YOUR ASSIGNMENT: Scan the data for lines with "below" and report the count by itself.
*** INFORMATION SUPPLIED
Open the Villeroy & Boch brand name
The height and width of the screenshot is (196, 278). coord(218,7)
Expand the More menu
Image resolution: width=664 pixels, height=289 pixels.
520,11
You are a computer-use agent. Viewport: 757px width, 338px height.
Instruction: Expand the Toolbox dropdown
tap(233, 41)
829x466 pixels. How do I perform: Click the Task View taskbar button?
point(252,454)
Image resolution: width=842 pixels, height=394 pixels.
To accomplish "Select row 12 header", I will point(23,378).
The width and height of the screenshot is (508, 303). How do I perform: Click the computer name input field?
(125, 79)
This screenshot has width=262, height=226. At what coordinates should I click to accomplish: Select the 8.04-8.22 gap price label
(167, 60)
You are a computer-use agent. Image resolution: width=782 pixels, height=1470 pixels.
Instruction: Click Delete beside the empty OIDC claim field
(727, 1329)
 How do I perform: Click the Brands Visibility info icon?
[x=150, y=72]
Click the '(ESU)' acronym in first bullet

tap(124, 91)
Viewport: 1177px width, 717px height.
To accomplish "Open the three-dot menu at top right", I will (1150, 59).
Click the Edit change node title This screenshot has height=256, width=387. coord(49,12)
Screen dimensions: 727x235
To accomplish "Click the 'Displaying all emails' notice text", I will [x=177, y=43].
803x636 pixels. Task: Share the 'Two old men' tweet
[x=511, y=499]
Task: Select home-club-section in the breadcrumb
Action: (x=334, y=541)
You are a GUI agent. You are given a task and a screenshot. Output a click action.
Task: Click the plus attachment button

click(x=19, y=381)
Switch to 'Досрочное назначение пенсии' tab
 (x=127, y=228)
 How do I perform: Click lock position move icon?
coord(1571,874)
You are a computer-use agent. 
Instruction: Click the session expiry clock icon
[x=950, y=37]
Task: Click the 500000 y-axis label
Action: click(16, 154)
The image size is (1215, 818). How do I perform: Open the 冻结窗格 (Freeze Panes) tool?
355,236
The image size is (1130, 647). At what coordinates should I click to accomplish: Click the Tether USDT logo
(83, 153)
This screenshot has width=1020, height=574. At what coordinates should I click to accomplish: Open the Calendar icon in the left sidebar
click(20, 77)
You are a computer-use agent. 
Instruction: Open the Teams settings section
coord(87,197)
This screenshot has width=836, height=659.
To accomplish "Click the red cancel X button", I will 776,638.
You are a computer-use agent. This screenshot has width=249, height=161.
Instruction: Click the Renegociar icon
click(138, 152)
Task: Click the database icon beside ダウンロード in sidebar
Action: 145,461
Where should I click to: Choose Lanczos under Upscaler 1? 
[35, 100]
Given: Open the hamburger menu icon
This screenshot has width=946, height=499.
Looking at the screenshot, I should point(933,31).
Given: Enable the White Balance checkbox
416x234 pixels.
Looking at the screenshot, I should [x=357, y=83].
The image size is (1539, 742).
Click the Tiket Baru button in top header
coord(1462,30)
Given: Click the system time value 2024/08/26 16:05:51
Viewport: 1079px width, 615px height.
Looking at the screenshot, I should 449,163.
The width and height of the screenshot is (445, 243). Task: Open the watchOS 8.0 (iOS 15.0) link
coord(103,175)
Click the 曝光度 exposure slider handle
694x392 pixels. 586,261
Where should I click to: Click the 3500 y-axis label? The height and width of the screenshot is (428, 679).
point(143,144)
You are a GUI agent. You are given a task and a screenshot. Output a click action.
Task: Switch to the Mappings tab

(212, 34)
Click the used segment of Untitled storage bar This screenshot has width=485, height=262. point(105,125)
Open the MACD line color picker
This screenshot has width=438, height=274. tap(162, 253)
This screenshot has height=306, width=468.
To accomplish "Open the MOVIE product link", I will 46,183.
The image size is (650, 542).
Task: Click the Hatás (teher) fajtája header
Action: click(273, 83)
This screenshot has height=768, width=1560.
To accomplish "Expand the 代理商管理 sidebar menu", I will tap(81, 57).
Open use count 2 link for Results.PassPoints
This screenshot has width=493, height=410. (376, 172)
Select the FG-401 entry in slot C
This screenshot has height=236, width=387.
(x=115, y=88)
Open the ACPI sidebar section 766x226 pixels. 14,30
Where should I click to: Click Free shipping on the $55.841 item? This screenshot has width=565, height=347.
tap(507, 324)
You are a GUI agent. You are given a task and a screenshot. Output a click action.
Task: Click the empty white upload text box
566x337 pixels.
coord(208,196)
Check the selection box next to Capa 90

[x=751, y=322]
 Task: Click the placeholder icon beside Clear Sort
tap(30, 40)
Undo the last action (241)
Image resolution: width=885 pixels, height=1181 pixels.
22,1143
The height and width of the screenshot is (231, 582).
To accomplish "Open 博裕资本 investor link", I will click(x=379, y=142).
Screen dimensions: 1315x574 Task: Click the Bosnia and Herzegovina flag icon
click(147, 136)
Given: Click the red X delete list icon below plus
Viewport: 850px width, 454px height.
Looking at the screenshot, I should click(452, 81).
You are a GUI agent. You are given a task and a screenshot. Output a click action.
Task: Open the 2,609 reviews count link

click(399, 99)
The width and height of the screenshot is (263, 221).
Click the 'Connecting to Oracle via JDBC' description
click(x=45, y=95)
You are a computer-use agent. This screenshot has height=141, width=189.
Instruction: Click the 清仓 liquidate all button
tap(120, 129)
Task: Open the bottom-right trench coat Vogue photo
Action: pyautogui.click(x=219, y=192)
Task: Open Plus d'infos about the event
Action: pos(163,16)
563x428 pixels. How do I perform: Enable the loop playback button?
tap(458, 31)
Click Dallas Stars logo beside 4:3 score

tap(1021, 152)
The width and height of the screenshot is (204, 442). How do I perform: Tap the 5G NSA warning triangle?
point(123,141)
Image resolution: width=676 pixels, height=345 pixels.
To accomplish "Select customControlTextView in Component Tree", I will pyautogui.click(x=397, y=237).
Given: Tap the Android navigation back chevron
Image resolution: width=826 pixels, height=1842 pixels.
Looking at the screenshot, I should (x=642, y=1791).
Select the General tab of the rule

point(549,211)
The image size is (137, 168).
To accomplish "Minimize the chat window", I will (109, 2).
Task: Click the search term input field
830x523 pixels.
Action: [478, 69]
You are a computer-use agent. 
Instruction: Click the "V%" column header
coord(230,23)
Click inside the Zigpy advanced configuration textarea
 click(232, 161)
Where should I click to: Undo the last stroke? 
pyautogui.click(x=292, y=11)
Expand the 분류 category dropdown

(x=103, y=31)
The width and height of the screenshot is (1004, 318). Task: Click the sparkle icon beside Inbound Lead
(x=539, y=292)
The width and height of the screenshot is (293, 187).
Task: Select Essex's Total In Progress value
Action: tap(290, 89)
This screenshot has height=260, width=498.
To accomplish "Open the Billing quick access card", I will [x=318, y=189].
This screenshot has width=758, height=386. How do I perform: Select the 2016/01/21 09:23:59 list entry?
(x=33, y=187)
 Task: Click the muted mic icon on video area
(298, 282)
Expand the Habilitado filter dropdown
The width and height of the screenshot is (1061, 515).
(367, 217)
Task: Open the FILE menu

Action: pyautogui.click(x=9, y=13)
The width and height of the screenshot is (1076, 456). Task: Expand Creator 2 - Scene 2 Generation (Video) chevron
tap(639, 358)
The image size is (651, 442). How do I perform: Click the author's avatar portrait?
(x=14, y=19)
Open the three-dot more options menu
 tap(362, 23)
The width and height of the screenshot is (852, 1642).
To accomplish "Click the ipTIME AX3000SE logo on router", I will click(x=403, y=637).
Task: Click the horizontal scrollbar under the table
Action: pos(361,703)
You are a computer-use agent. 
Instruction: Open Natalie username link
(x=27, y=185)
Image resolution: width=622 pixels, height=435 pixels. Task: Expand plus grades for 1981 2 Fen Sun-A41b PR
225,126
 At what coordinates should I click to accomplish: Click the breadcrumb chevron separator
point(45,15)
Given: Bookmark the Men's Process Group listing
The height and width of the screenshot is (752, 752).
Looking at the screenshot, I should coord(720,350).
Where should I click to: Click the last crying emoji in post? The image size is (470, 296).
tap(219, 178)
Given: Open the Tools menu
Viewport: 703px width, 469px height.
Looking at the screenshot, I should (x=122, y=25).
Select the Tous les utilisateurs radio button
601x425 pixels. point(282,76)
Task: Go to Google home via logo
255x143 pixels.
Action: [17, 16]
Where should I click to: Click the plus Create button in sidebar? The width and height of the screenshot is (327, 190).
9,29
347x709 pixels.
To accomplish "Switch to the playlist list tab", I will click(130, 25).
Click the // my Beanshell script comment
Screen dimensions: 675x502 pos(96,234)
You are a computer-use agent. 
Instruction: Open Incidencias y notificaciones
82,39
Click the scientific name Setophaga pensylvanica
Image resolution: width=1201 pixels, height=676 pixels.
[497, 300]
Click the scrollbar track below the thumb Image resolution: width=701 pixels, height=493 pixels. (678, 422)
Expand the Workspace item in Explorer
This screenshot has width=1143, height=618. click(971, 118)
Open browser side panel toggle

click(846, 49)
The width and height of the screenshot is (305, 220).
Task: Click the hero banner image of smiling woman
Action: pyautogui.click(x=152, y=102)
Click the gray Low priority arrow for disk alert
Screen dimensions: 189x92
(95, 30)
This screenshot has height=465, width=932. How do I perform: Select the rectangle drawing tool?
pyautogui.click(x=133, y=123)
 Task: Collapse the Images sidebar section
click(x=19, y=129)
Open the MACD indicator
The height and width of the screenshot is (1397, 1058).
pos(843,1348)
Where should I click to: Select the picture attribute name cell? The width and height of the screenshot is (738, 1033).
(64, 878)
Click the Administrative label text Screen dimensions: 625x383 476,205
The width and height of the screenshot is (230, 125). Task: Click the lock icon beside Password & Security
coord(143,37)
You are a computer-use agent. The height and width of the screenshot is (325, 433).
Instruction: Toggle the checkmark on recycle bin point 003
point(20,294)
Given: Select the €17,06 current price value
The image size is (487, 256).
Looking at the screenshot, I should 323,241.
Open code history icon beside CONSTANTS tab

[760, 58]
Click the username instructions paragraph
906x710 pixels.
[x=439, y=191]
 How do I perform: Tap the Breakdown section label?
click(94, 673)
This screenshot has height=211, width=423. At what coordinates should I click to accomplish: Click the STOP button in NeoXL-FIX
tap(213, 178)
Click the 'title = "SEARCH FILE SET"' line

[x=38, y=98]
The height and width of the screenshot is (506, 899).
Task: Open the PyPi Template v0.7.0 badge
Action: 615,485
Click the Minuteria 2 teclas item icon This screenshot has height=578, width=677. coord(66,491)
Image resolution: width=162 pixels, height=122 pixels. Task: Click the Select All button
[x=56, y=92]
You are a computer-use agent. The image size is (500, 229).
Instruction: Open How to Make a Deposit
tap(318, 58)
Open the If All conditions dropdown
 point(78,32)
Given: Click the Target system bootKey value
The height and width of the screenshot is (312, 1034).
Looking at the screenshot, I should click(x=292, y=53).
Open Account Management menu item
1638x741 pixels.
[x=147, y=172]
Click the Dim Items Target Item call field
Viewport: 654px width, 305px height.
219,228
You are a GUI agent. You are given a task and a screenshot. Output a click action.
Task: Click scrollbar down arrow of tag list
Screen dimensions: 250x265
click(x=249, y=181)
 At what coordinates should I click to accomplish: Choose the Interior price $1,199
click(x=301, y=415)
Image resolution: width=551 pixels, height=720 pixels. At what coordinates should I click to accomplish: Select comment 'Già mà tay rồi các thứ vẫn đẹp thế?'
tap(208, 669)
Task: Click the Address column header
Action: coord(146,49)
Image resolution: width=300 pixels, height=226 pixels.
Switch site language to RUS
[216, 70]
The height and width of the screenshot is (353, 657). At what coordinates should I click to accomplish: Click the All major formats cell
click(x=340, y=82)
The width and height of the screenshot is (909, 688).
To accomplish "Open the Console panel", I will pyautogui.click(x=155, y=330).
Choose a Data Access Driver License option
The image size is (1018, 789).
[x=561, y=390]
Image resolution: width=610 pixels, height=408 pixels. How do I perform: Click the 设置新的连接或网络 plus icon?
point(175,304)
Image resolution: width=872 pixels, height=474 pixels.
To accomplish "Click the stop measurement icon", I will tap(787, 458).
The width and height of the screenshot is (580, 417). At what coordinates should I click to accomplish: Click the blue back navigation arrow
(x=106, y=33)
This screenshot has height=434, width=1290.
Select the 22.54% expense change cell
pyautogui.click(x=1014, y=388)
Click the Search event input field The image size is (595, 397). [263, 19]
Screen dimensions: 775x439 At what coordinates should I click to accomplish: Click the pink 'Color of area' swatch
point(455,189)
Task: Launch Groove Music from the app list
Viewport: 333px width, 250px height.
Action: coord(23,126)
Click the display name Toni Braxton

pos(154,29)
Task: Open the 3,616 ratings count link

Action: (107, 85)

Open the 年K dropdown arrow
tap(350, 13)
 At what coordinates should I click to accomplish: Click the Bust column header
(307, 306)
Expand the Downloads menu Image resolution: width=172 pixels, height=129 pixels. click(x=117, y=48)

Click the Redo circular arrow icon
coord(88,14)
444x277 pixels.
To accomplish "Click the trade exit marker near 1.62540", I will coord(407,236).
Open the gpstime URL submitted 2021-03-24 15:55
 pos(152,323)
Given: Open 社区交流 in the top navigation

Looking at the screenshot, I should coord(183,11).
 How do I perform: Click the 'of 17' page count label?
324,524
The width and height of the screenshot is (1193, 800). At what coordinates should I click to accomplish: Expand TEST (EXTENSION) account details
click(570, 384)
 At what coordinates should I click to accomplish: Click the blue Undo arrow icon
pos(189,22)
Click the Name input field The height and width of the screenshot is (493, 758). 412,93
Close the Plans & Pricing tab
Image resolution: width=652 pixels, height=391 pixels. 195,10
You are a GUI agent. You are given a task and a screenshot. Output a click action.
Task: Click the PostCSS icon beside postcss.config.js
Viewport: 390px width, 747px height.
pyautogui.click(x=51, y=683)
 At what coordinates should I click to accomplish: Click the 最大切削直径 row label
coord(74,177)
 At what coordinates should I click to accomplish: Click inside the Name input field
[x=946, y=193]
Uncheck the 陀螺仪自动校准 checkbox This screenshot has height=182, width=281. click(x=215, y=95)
******
RESULT FOR THIS EXERCISE: 2